How To Make Homemade Natto
There is an easier alternative to homemade natto, just go to an Asian supermarket and purchase it. However, you can make your own at home with these ingredients:
- 700 grams of soybeans;
- A package of store-bought natto or natto starter (you need this for the fermentation);
- Oven-safe dish with a lid that is sterilized (or you can use thin foil);
- A large cooking pot;
- A kitchen thermometer;
- And, optional, pressure cooker.
Here you can find all the steps you need to follow in order to prepare delicious homemade natto:
- Wash the soybean well, under running water, and then place them in a pot.
- Pour water over the beans until they are fully submerged and let them soak for at least 9 hours, or leave them overnight.
- Drain the beans, then add fresh water to the pan and boil it for 9 hours. Here it can come in handy to have a pressure cooker and you can reduce the cooking time to 45 minutes.
- After you cook the beans, drain all the water and place them in an oven-safe, sterilized dish.
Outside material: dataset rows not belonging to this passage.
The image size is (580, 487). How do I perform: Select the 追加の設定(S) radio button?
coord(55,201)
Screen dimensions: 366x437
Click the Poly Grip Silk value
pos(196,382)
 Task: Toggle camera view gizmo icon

A simple way to sterilize your dish is by adding boiling water to it for at least 10 minutes before use.
- Now add the natto started to the beans, and follow the instructions on the package. Or use store-bought natto which you can simply add to the beans and mix them together.
- Mix everything together with a sterilized spoon, making sure that all the beans are coated with the natto starter mix.
- Cover your dish and put it in the oven to ferment for 22-24 hours at 37°C degrees or 100°F.
- Let the natto cool for several hours then allow it to age in the refrigerator for 24 hours before you eat it.
You can even let your natto to age 96 hours in the refrigerator. If you really want to try it thought then you can eat it after it aged about 4 hours. Put any leftovers in the freezer and eat them later.
Add to it some cooked rice and seasonings such as mustard, soy sauce, chives, or whatever you like.
Even though it takes a lot of time to prepare it, natto is definitely worth a try. It boosts your immune system, strengthens your heart, and helps improve your digestive system.
So give this homemade recipe a try and add it to your healthy eating list. Your entire body will thank you!